> **Exercise**
Print the lines below exactly as written, with none missing.

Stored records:
[Start of section]

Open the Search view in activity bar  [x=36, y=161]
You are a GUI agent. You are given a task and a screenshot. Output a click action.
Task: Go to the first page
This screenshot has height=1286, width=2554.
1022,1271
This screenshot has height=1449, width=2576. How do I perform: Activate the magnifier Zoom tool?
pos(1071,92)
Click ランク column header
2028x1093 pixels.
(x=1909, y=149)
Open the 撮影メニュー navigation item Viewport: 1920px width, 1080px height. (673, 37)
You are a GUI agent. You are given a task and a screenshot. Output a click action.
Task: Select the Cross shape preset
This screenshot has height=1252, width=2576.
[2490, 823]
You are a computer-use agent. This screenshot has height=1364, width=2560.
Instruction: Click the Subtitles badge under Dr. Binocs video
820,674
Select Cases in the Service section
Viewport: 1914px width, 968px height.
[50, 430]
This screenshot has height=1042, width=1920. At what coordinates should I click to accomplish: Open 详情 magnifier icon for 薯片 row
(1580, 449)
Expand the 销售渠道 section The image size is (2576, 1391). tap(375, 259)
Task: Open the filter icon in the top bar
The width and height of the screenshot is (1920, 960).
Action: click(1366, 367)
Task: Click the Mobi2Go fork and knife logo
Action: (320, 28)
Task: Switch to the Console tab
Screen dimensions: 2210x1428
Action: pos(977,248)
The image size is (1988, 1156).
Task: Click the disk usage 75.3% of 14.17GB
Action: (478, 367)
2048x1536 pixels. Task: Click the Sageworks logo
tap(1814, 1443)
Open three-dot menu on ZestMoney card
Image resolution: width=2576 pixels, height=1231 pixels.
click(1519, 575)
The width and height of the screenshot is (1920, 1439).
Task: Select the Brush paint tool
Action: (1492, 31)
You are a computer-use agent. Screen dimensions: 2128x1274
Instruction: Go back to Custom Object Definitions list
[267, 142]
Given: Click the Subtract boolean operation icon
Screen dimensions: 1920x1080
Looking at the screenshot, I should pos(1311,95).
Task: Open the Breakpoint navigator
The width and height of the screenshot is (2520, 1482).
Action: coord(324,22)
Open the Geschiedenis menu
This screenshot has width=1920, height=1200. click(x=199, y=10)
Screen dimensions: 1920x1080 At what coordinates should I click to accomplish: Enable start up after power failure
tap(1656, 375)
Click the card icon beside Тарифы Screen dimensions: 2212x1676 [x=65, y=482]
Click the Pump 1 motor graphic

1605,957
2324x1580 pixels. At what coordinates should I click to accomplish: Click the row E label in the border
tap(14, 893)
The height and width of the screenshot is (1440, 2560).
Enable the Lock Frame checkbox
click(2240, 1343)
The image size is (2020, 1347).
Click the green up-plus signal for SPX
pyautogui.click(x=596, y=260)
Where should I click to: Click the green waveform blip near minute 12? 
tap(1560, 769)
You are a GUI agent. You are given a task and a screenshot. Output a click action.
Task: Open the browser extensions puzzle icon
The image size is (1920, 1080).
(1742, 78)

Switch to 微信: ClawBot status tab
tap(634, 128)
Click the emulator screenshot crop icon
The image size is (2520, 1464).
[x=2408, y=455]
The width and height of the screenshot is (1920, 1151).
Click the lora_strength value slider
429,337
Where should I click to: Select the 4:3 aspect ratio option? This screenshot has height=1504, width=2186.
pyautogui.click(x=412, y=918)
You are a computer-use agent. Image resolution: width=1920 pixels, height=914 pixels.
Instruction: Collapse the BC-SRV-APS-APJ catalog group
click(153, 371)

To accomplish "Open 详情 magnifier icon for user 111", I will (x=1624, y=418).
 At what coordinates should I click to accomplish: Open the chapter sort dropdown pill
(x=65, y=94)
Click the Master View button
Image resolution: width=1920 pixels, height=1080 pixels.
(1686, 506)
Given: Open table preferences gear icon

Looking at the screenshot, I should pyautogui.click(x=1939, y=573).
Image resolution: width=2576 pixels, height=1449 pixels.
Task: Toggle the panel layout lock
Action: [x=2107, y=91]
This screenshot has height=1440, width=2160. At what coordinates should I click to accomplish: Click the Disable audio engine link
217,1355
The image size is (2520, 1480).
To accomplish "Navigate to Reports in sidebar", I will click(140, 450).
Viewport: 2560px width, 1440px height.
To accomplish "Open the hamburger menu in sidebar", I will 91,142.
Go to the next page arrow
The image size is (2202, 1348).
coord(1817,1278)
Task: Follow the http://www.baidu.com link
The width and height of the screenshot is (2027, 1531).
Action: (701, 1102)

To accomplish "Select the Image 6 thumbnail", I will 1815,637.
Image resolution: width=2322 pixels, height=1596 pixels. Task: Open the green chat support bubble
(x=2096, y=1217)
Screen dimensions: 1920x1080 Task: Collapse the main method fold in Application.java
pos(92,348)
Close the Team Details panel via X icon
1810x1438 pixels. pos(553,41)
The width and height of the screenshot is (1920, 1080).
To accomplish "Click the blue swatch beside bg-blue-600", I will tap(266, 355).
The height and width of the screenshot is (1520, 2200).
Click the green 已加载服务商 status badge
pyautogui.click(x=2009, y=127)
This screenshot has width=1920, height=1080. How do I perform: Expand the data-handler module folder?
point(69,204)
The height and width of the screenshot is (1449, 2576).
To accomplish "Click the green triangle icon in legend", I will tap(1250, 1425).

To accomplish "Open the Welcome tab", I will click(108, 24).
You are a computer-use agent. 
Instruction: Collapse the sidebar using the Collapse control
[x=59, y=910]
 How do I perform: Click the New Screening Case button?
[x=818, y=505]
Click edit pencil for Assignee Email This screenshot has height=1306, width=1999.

[End of section]

> **Response to the task**
Open the Search view in activity bar  [x=36, y=161]
You are a GUI agent. You are given a task and a screenshot. Output a click action.
Task: Go to the first page
This screenshot has height=1286, width=2554.
1022,1271
This screenshot has height=1449, width=2576. How do I perform: Activate the magnifier Zoom tool?
pos(1071,92)
Click ランク column header
2028x1093 pixels.
(x=1909, y=149)
Open the 撮影メニュー navigation item Viewport: 1920px width, 1080px height. (673, 37)
You are a GUI agent. You are given a task and a screenshot. Output a click action.
Task: Select the Cross shape preset
This screenshot has height=1252, width=2576.
[2490, 823]
You are a computer-use agent. This screenshot has height=1364, width=2560.
Instruction: Click the Subtitles badge under Dr. Binocs video
820,674
Select Cases in the Service section
Viewport: 1914px width, 968px height.
[50, 430]
This screenshot has height=1042, width=1920. At what coordinates should I click to accomplish: Open 详情 magnifier icon for 薯片 row
(1580, 449)
Expand the 销售渠道 section The image size is (2576, 1391). tap(375, 259)
Task: Open the filter icon in the top bar
The width and height of the screenshot is (1920, 960).
Action: click(1366, 367)
Task: Click the Mobi2Go fork and knife logo
Action: (320, 28)
Task: Switch to the Console tab
Screen dimensions: 2210x1428
Action: pos(977,248)
The image size is (1988, 1156).
Task: Click the disk usage 75.3% of 14.17GB
Action: (478, 367)
2048x1536 pixels. Task: Click the Sageworks logo
tap(1814, 1443)
Open three-dot menu on ZestMoney card
Image resolution: width=2576 pixels, height=1231 pixels.
click(1519, 575)
The width and height of the screenshot is (1920, 1439).
Task: Select the Brush paint tool
Action: (1492, 31)
You are a computer-use agent. Screen dimensions: 2128x1274
Instruction: Go back to Custom Object Definitions list
[267, 142]
Given: Click the Subtract boolean operation icon
Screen dimensions: 1920x1080
Looking at the screenshot, I should pos(1311,95).
Task: Open the Breakpoint navigator
The width and height of the screenshot is (2520, 1482).
Action: coord(324,22)
Open the Geschiedenis menu
This screenshot has width=1920, height=1200. click(x=199, y=10)
Screen dimensions: 1920x1080 At what coordinates should I click to accomplish: Enable start up after power failure
tap(1656, 375)
Click the card icon beside Тарифы Screen dimensions: 2212x1676 [x=65, y=482]
Click the Pump 1 motor graphic

1605,957
2324x1580 pixels. At what coordinates should I click to accomplish: Click the row E label in the border
tap(14, 893)
The height and width of the screenshot is (1440, 2560).
Enable the Lock Frame checkbox
click(2240, 1343)
The image size is (2020, 1347).
Click the green up-plus signal for SPX
pyautogui.click(x=596, y=260)
Where should I click to: Click the green waveform blip near minute 12? 
tap(1560, 769)
You are a GUI agent. You are given a task and a screenshot. Output a click action.
Task: Open the browser extensions puzzle icon
The image size is (1920, 1080).
(1742, 78)

Switch to 微信: ClawBot status tab
tap(634, 128)
Click the emulator screenshot crop icon
The image size is (2520, 1464).
[x=2408, y=455]
The width and height of the screenshot is (1920, 1151).
Click the lora_strength value slider
429,337
Where should I click to: Select the 4:3 aspect ratio option? This screenshot has height=1504, width=2186.
pyautogui.click(x=412, y=918)
You are a computer-use agent. Image resolution: width=1920 pixels, height=914 pixels.
Instruction: Collapse the BC-SRV-APS-APJ catalog group
click(153, 371)

To accomplish "Open 详情 magnifier icon for user 111", I will (x=1624, y=418).
 At what coordinates should I click to accomplish: Open the chapter sort dropdown pill
(x=65, y=94)
Click the Master View button
Image resolution: width=1920 pixels, height=1080 pixels.
(1686, 506)
Given: Open table preferences gear icon

Looking at the screenshot, I should pyautogui.click(x=1939, y=573).
Image resolution: width=2576 pixels, height=1449 pixels.
Task: Toggle the panel layout lock
Action: [x=2107, y=91]
This screenshot has height=1440, width=2160. At what coordinates should I click to accomplish: Click the Disable audio engine link
217,1355
The image size is (2520, 1480).
To accomplish "Navigate to Reports in sidebar", I will click(140, 450).
Viewport: 2560px width, 1440px height.
To accomplish "Open the hamburger menu in sidebar", I will 91,142.
Go to the next page arrow
The image size is (2202, 1348).
coord(1817,1278)
Task: Follow the http://www.baidu.com link
The width and height of the screenshot is (2027, 1531).
Action: (701, 1102)

To accomplish "Select the Image 6 thumbnail", I will 1815,637.
Image resolution: width=2322 pixels, height=1596 pixels. Task: Open the green chat support bubble
(x=2096, y=1217)
Screen dimensions: 1920x1080 Task: Collapse the main method fold in Application.java
pos(92,348)
Close the Team Details panel via X icon
1810x1438 pixels. pos(553,41)
The width and height of the screenshot is (1920, 1080).
To accomplish "Click the blue swatch beside bg-blue-600", I will tap(266, 355).
The height and width of the screenshot is (1520, 2200).
Click the green 已加载服务商 status badge
pyautogui.click(x=2009, y=127)
This screenshot has width=1920, height=1080. How do I perform: Expand the data-handler module folder?
point(69,204)
The height and width of the screenshot is (1449, 2576).
To accomplish "Click the green triangle icon in legend", I will tap(1250, 1425).

To accomplish "Open the Welcome tab", I will click(108, 24).
You are a computer-use agent. 
Instruction: Collapse the sidebar using the Collapse control
[x=59, y=910]
 How do I perform: Click the New Screening Case button?
[x=818, y=505]
Click edit pencil for Assignee Email This screenshot has height=1306, width=1999.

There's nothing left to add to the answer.